-- start --
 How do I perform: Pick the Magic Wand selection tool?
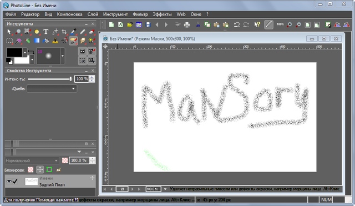pyautogui.click(x=18, y=41)
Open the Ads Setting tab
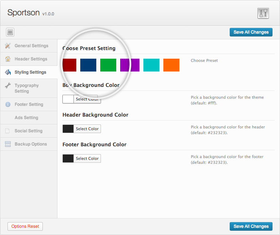The image size is (280, 235). click(26, 118)
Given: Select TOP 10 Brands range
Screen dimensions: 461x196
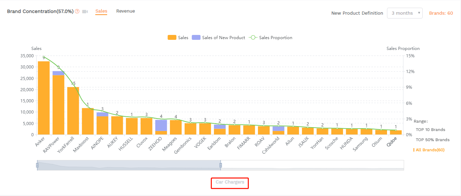Looking at the screenshot, I should (430, 130).
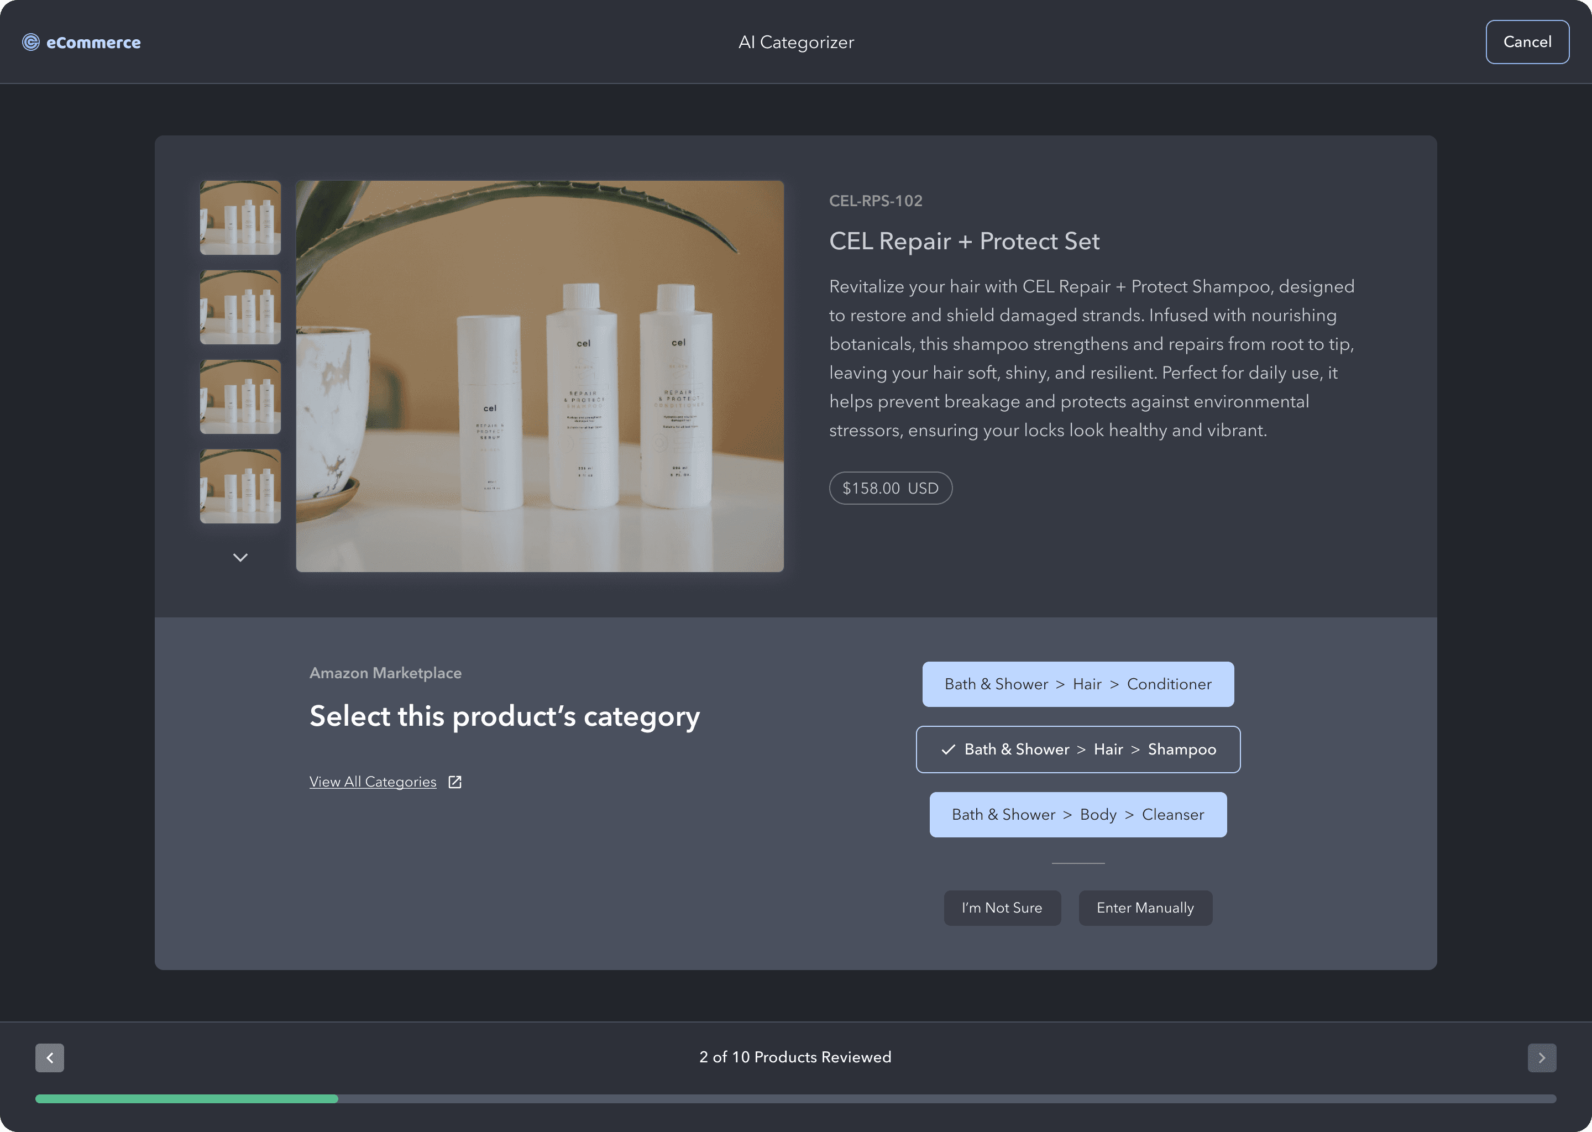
-- end --
> TO BE DONE
Copy the entries above word for word, leaving out the pictures.

> RESPONSE BELOW
 How do I perform: Pick the Magic Wand selection tool?
pyautogui.click(x=18, y=41)
Open the Ads Setting tab
The image size is (280, 235). click(26, 118)
Given: Select TOP 10 Brands range
Screen dimensions: 461x196
Looking at the screenshot, I should (430, 130).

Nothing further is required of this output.